Dataset excerpts
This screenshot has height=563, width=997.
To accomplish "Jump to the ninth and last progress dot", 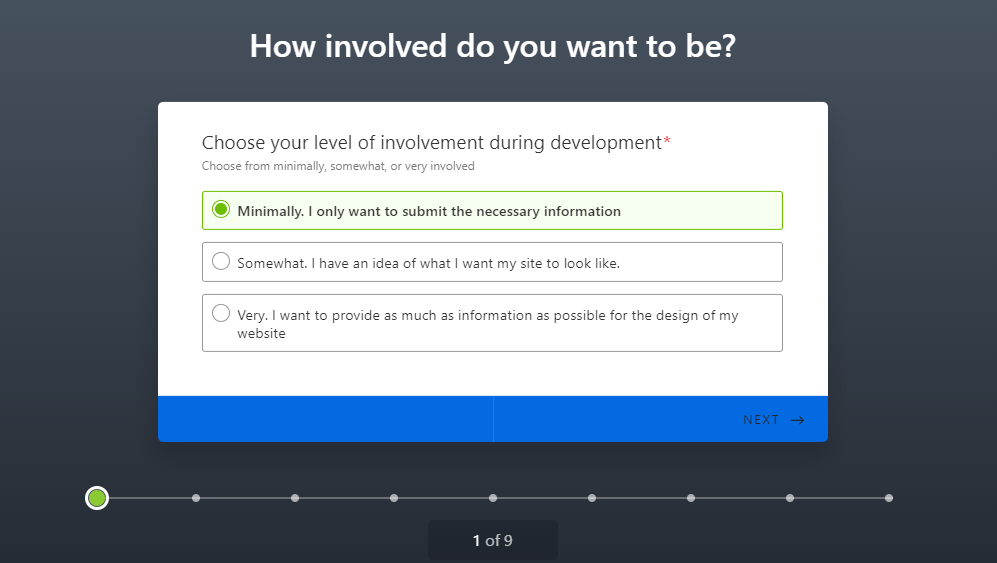I will click(x=889, y=498).
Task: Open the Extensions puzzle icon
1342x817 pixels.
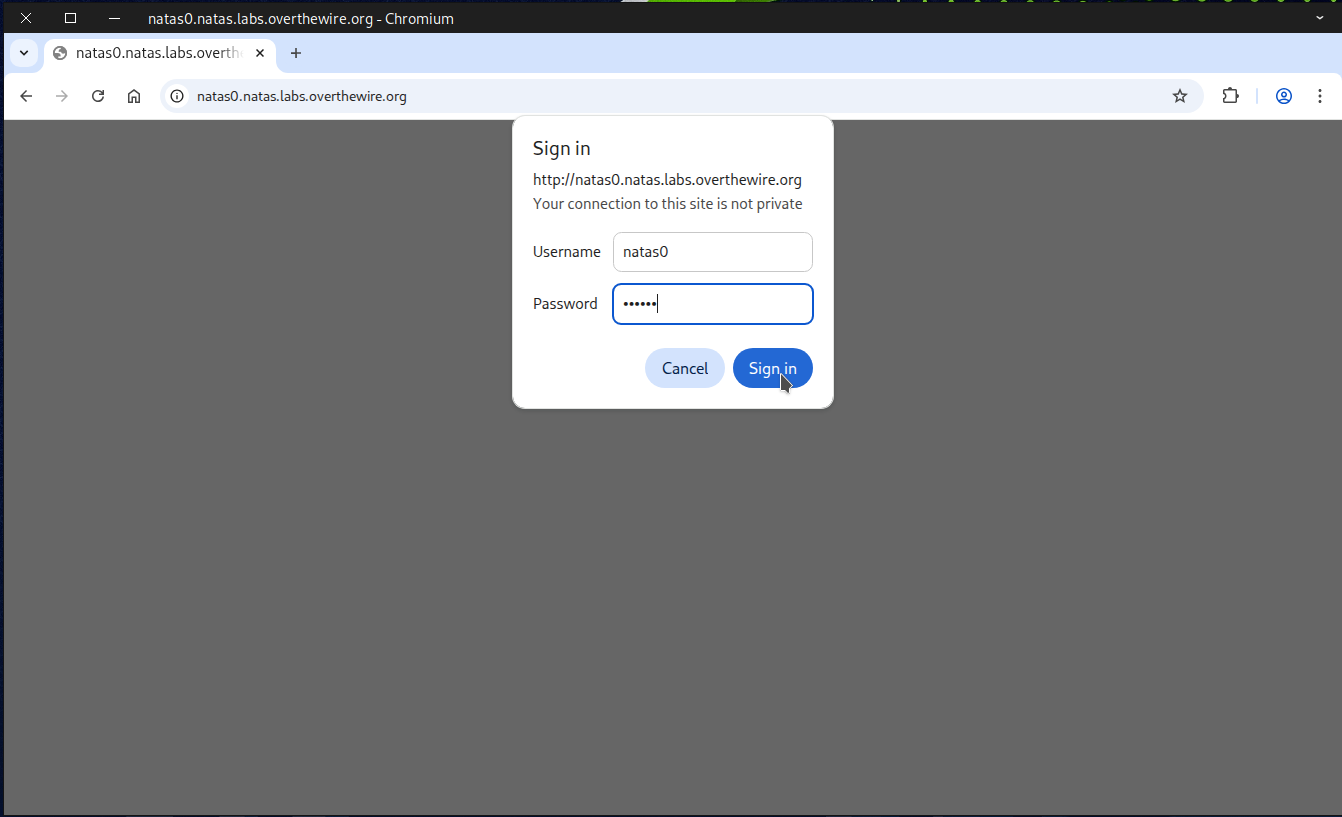Action: click(1230, 96)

--- What is being asked ---
Output a verbatim copy of the lines from the line containing "Task: Open the Extensions puzzle icon" through the end of the data, both included, without any images.

--- Exercise response ---
Task: Open the Extensions puzzle icon
1342x817 pixels.
Action: click(1230, 96)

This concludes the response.